• [INSTRUCTIONS TO FOLLOW] Find how many lines below mention "computer". Nothing but the number is needed.

######

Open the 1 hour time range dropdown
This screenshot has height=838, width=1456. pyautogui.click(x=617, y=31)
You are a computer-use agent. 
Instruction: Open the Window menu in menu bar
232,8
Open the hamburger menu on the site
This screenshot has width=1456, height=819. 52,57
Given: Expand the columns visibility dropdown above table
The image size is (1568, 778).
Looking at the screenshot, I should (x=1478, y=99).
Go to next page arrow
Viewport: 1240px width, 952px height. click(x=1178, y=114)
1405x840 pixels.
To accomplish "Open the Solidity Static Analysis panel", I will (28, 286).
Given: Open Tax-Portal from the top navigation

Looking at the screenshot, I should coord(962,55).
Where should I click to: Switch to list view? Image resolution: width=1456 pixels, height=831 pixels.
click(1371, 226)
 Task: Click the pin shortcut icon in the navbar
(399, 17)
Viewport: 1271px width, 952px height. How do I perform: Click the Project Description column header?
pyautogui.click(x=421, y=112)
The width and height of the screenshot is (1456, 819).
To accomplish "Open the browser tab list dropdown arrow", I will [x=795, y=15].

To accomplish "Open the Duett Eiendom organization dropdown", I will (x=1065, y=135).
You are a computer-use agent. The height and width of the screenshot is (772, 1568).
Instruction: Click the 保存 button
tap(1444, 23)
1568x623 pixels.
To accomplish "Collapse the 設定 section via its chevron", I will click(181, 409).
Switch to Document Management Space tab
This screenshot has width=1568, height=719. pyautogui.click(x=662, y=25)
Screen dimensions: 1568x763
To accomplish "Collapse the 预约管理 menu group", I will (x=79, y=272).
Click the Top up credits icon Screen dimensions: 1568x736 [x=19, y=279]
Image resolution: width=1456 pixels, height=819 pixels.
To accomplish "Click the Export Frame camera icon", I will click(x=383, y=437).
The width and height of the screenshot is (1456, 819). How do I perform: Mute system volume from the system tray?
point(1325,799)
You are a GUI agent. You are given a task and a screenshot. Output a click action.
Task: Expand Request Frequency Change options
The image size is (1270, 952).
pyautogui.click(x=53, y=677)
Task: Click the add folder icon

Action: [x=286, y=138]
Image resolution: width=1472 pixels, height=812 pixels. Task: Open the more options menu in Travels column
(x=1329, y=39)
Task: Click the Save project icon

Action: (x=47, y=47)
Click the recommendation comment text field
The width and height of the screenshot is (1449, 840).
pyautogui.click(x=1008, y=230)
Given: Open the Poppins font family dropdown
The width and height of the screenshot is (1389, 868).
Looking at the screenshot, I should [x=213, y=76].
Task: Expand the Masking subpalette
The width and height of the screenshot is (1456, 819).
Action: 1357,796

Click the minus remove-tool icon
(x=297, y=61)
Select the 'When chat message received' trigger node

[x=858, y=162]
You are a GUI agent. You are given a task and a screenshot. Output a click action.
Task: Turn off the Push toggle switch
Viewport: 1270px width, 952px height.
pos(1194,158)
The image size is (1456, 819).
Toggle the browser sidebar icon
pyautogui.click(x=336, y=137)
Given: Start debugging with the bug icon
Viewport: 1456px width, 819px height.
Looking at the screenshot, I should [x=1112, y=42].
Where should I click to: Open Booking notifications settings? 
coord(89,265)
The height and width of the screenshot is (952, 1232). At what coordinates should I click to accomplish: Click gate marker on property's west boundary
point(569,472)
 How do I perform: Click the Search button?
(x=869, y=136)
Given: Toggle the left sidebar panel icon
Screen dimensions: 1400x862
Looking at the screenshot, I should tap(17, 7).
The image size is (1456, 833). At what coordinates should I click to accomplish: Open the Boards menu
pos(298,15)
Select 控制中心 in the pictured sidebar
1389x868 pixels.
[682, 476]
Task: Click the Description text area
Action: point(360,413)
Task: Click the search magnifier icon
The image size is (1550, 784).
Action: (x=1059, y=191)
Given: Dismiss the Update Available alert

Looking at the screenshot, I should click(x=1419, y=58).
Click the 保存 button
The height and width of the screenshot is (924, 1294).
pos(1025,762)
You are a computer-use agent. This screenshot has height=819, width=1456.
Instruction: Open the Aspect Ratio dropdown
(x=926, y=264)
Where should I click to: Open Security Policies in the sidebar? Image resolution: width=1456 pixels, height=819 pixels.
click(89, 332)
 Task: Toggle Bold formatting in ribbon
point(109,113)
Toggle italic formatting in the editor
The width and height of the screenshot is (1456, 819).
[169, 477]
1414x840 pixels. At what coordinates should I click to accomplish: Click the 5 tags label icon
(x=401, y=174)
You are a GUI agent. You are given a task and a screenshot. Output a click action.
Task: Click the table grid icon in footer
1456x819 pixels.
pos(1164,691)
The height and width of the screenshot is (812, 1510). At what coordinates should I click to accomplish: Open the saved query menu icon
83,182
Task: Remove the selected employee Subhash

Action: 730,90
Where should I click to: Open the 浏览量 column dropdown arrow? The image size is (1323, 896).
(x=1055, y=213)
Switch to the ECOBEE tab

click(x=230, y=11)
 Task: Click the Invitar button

######

• [ANSWER FOR THIS EXERCISE] 3